I know that many of my readers have tackled large writing projects (books, dissertations, etc.), so I’m hoping you can help me out. As I begin my thesis, I can’t help but look at it as somewhat of a software development project. While the creative process is different, the machinations are similar: I’ll be adding or editing lines (of text) and referencing objects (citations), and I’ll be stylizing and formatting the material. It’s a development process, with different content.
Here’s the problem I face. With software development, I use version control and project management software (Trac), I’ve got multiple backups on different machines, I’ve got builds, tests, etc. With writing, I’ve got a binary file that just keeps getting bigger each day. I don’t have an automatic way of seeing multiple versions, I don’t have software that lets me see the changes between checkins, so on and so forth. This is what I’d generally think of as lacking a “sane” development environment, and it is worrying.

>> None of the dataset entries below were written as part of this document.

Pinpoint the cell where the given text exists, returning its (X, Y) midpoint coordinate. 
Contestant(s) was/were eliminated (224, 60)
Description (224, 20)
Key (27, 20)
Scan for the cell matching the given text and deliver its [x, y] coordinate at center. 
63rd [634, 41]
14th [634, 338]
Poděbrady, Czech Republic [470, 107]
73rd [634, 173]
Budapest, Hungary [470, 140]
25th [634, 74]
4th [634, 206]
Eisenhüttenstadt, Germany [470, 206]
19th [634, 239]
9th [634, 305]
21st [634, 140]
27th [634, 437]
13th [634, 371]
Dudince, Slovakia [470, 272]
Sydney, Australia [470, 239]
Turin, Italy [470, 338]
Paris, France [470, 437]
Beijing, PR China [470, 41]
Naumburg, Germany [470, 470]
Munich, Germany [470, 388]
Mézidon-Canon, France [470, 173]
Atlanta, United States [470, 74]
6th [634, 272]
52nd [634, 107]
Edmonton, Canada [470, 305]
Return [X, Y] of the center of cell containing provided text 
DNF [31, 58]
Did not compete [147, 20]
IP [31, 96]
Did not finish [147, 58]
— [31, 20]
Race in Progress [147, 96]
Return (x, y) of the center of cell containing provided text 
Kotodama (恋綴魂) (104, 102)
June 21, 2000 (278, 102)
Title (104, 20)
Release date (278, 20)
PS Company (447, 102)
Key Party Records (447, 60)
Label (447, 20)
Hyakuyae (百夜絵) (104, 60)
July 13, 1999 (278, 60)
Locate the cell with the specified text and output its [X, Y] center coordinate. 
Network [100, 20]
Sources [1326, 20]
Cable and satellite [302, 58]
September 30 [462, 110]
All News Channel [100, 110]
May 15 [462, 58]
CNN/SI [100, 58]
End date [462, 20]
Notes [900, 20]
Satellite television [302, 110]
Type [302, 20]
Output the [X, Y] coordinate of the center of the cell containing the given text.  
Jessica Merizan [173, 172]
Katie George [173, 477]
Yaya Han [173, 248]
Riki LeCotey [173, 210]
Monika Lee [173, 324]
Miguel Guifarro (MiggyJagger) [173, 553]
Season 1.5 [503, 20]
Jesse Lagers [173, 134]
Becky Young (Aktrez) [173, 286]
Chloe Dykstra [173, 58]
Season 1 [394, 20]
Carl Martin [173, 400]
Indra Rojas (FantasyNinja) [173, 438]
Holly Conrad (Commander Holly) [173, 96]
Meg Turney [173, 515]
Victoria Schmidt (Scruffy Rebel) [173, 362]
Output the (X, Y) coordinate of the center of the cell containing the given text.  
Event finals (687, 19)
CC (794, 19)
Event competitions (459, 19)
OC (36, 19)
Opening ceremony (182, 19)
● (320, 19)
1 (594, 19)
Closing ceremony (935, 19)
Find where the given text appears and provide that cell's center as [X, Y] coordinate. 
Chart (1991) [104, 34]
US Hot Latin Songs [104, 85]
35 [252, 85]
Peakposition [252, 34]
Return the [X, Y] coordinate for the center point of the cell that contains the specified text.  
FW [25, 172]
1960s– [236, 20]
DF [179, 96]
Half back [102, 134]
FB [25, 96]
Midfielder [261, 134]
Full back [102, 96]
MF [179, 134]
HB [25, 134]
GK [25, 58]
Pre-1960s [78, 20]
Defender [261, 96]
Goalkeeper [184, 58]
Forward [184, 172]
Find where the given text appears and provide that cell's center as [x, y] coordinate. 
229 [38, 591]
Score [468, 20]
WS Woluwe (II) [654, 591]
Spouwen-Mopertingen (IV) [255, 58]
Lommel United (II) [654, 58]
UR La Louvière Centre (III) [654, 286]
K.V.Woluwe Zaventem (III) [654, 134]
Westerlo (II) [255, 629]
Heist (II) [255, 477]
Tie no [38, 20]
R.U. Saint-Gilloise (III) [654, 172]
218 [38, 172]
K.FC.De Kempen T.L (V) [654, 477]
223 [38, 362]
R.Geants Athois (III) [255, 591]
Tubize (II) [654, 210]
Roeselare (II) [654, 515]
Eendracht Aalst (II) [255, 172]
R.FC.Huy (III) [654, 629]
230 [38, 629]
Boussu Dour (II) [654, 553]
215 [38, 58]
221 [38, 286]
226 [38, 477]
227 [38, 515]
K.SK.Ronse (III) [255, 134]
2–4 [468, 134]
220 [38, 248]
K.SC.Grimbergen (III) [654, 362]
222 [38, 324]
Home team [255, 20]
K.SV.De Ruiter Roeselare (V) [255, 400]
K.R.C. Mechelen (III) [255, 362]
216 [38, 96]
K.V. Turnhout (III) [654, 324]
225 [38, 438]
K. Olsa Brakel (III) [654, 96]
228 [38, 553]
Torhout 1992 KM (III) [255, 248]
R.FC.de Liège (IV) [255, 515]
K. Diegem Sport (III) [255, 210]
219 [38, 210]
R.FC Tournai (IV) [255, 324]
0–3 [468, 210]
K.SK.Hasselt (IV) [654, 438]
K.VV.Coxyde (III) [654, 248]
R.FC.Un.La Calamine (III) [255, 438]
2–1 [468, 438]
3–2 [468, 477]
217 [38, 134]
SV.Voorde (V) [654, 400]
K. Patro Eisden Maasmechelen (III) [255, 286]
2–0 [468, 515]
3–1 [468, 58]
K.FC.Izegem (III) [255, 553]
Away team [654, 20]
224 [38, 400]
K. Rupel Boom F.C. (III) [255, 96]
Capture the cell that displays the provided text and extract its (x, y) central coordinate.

A quick note about my writing flow. For a number of reasons, I do most of my writing in Word. My final document is often processed in LaTeX, but the actual writing and saving parts are done in Word. The problem with this is the writing process is a black box; I can’t see what changes I’ve made every day, I don’t have sane merges, etc. I suppose I could have a semblance of this functionality if I just saved a new copy of the document each day, but the idea of searching through 50 copies of a document to figure out what day I added that part and what I was thinking is just nuts, especially when I compare it to the heads-up display I get with Trac.
I’m willing to adopt a new word processor, I’m willing to write a bunch of scripts that will manage a build process. On the other hand, I’m not willing to write my dissertation in TextEdit (which I suppose is the only real answer if I want to follow a development method, sigh). But since I am new at this, I figure there are some tools or tricks that I’m missing. What I’m looking for is sane versioning, integration with SVN a major plus (this would enable me to Trac my project), maybe some advice on methods or tools that have worked for you. My hope is that this post will help others who stumble upon it, so please consider leaving a comment about what worked for you, etc. Thank you!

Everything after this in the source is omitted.